> _Doel_:
Druk de regels letterlijk af, vanaf de regel met "This screenshot has width=1098, height=888." tot en met het einde van de items.

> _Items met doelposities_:

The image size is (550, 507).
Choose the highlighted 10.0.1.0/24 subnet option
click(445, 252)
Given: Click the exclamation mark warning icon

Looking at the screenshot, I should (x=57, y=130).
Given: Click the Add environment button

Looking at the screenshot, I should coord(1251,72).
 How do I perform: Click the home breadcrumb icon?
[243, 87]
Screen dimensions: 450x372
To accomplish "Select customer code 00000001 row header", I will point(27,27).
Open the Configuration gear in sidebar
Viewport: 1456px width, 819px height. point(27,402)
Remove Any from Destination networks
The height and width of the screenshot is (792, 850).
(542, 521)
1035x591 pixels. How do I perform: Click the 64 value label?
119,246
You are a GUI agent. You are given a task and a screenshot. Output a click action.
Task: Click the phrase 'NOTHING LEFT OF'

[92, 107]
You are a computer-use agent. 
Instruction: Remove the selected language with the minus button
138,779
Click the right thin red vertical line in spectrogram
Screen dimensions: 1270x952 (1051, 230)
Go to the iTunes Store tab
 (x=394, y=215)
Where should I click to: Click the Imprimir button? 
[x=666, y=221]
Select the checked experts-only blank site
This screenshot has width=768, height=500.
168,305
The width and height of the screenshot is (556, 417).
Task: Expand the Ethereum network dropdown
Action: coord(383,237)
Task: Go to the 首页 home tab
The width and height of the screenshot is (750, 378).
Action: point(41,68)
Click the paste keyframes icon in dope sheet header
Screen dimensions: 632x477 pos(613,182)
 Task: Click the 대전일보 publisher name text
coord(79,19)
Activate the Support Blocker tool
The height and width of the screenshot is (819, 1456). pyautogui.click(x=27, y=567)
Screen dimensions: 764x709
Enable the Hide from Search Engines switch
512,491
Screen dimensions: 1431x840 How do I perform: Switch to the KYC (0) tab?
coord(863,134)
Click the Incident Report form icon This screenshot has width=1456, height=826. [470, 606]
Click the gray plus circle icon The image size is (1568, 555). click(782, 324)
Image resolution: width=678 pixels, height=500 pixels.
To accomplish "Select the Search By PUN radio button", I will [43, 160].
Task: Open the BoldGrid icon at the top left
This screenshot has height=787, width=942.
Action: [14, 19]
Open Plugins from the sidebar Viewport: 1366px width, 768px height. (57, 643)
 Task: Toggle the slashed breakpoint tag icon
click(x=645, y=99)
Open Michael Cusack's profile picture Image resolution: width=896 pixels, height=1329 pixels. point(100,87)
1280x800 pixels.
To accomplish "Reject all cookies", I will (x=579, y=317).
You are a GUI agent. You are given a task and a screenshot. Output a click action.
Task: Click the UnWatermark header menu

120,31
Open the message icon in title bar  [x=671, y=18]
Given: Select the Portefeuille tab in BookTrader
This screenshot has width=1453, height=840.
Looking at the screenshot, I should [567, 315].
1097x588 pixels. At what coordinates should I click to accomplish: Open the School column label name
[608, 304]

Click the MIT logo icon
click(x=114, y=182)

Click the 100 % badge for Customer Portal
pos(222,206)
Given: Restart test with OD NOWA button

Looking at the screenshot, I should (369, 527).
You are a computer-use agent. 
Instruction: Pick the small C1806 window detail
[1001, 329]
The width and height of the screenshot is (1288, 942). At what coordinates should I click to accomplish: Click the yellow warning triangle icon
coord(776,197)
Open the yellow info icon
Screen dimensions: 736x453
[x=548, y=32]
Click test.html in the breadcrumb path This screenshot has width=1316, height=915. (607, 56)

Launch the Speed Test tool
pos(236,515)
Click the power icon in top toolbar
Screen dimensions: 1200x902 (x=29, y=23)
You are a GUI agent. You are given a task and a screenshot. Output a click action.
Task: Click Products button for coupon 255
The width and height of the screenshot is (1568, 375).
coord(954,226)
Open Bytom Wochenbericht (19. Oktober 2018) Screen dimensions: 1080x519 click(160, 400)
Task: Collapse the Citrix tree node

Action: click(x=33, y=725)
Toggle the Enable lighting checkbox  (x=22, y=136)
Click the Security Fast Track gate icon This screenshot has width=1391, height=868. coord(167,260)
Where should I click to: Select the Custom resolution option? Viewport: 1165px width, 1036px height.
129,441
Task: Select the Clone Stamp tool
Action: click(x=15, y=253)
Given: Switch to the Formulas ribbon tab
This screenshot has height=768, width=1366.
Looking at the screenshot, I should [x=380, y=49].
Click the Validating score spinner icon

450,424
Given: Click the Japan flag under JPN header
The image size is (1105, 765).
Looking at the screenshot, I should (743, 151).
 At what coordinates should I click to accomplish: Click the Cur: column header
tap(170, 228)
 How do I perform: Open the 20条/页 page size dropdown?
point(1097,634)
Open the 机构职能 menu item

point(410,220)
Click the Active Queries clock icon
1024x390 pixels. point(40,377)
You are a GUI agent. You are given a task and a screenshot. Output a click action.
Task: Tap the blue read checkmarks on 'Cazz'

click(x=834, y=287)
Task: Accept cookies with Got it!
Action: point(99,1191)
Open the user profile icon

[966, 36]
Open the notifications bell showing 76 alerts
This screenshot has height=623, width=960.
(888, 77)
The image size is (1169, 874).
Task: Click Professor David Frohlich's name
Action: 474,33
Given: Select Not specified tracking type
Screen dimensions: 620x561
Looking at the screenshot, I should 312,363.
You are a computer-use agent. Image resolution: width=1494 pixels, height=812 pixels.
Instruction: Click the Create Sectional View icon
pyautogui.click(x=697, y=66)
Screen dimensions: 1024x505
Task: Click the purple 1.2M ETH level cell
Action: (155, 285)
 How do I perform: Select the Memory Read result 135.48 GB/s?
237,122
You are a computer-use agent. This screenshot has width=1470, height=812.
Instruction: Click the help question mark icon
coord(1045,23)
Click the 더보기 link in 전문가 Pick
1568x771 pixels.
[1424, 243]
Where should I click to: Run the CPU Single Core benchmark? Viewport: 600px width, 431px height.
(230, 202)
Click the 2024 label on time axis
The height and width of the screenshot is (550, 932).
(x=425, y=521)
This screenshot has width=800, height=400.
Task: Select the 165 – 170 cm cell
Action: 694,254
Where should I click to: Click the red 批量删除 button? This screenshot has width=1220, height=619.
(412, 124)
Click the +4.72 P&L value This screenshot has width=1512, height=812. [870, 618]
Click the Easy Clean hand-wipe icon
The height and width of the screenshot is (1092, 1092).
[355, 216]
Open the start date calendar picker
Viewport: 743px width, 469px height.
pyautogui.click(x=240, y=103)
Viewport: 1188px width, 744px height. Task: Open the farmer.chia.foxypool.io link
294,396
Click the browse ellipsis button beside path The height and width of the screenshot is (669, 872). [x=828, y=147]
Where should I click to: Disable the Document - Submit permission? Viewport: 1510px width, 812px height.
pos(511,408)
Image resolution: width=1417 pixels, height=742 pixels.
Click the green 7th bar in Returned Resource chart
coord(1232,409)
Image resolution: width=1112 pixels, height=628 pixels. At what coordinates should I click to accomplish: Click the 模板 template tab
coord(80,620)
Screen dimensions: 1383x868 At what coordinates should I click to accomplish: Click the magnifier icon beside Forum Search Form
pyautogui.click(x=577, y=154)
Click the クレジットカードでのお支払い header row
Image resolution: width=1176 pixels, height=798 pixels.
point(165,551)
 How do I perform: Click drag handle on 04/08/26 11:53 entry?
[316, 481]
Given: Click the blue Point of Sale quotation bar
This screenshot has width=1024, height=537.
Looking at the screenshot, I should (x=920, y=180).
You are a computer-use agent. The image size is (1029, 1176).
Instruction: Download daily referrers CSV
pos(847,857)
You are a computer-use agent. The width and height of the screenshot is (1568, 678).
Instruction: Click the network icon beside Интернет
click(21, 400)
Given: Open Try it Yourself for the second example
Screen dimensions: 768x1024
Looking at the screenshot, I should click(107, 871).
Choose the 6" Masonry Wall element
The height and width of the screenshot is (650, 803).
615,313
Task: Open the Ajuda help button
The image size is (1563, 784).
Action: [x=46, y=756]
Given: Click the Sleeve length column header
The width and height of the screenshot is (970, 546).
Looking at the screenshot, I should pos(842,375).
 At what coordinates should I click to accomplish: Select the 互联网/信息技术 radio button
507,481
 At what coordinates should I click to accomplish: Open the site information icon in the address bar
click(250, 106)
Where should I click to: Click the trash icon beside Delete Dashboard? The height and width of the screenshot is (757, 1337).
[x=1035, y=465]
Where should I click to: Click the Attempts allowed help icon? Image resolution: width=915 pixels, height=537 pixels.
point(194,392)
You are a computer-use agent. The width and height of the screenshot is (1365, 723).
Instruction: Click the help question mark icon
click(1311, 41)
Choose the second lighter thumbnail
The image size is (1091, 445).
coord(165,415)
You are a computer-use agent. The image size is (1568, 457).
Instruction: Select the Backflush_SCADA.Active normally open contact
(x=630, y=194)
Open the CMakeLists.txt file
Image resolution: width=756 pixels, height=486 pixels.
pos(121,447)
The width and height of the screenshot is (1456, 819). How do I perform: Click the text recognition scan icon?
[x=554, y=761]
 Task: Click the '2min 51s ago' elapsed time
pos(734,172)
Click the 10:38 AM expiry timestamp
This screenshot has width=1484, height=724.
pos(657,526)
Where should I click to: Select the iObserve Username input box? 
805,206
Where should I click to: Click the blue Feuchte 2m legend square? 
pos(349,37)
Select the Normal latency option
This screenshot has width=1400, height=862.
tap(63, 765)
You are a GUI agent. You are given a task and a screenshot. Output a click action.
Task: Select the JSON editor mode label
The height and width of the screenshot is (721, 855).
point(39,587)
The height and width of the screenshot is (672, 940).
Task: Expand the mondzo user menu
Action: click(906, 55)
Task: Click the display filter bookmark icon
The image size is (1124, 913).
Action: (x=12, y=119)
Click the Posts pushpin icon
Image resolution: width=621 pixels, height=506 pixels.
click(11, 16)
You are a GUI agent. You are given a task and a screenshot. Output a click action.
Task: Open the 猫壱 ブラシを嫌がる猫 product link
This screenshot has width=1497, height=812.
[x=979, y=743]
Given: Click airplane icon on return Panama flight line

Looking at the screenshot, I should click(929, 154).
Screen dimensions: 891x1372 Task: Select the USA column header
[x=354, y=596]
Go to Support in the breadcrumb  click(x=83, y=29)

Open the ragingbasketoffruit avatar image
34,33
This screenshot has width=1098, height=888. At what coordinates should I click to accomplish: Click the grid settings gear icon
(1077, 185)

> _Verwacht antwoord_:
This screenshot has width=1098, height=888. At what coordinates should I click to accomplish: Click the grid settings gear icon
(1077, 185)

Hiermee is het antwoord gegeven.